The bill also provides a penalty for home inspectors that fail to register. Under this bill, any individual that provides a home inspection without registration is guilty of a class B misdemeanor. Oregon HB 2075
requires the Oregon Construction Contractors Board to adopt minimum standards of practice and professional conduct for certified home inspectors. This amends the existing statute, which calls for the Construction Contractors Board to adopt education, training and examination requirements for the certification of home inspectors.Oregon HB 2076
states that the home inspector certification testing requirements do not apply to a person applying for certification if the person was continuously registered as a general contractor from January 1, 1991, to August 11, 1997, and applies for certification as a home inspector before January 1, 2007. Oregon HB 2200
amends current home inspector and construction contractor statutes to make them clearer. The bill clarifies that the testing and licensing requirements for construction contractor businesses and home inspectors are separate from one another. Tennessee HB 6
, “The Tennessee Home Inspector License Act of 2005,” repeals the current Tennessee home inspector regulations and sets new licensing requirements. The Senate companion bill, SB 302, is identical.

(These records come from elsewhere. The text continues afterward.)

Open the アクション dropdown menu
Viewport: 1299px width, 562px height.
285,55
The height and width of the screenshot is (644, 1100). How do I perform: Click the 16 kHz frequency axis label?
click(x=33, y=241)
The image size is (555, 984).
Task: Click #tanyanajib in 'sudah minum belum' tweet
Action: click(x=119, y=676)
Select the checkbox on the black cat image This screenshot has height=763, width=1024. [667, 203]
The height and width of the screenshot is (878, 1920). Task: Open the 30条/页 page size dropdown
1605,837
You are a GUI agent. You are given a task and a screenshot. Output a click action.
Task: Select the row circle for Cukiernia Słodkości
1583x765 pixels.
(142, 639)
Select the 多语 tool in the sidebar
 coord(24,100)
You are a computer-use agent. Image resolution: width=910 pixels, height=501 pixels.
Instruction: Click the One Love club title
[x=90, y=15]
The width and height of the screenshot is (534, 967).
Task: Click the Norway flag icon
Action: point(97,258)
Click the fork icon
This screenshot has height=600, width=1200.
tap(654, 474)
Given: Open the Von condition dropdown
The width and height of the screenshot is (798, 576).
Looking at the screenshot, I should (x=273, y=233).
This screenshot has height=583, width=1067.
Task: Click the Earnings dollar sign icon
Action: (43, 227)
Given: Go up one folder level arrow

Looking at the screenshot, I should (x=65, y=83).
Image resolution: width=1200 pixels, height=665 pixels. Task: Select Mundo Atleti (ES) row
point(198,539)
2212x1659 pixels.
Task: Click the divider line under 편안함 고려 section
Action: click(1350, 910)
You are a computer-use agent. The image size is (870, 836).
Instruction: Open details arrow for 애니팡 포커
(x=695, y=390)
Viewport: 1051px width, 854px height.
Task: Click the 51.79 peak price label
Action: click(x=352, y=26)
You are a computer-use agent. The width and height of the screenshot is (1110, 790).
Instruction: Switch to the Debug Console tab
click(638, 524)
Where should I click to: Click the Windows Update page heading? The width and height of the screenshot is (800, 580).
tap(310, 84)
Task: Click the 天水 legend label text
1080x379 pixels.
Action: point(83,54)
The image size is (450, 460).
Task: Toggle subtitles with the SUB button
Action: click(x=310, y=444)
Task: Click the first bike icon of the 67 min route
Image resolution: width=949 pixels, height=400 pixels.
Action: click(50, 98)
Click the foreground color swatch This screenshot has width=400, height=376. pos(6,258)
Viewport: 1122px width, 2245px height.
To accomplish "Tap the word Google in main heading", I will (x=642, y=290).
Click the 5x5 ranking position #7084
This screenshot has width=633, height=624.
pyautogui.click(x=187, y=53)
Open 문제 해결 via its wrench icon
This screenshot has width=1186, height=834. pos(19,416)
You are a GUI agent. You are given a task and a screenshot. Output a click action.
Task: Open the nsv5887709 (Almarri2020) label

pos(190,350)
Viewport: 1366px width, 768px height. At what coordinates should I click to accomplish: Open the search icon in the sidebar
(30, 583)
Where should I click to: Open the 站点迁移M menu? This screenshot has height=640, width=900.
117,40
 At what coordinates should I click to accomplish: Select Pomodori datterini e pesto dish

The bill sets forth definitions relating to home inspectors. HB 6 also defines the powers of the Commissioner of Commerce and Insurance in enforcing home inspectors regulations, issuing and suspending licenses, establishing educational standards, adopting a code of ethics and standards for home inspectors, and charging and collecting fees. The commissioner would also be authorized to appoint a committee of experts in the home inspection field to advise the commissioner with rulemaking.
HB 6 also creates requirements for a person to apply for home inspector licensure. An applicants must furnish evidence that he or she is at least 18 years old and has successfully completed high school or equivalent. An Applicant must have no convictions in relation to crimes that have direct bearing on the ability to perform as a licensee, and the applicant cannot be the subject of a disciplinary or enforcement action in connection with the performance or licensing of a home inspector. In addition, an applicant must obtain a certificate of insurance in an amount required by the commissioner for general liability and errors and omissions. The applicants is also required to complete a commissioner-approved 90-hour training program and examination. A Person possessing a contractor’s license issued by the Board for Licensing Contractors are exempt from the training program and examination requirements.
Under this bill, a home inspector’s license would expire every two years. To renew one’s license, one must complete 34 hours of continuing education, obtain a certificate of insurance as required by the commissioner, and have not violated any rules or regulations regarding home inspectors. The bill also defines the prohibited acts that may result in civil penalties, suspension, revocation or refusal of licenses.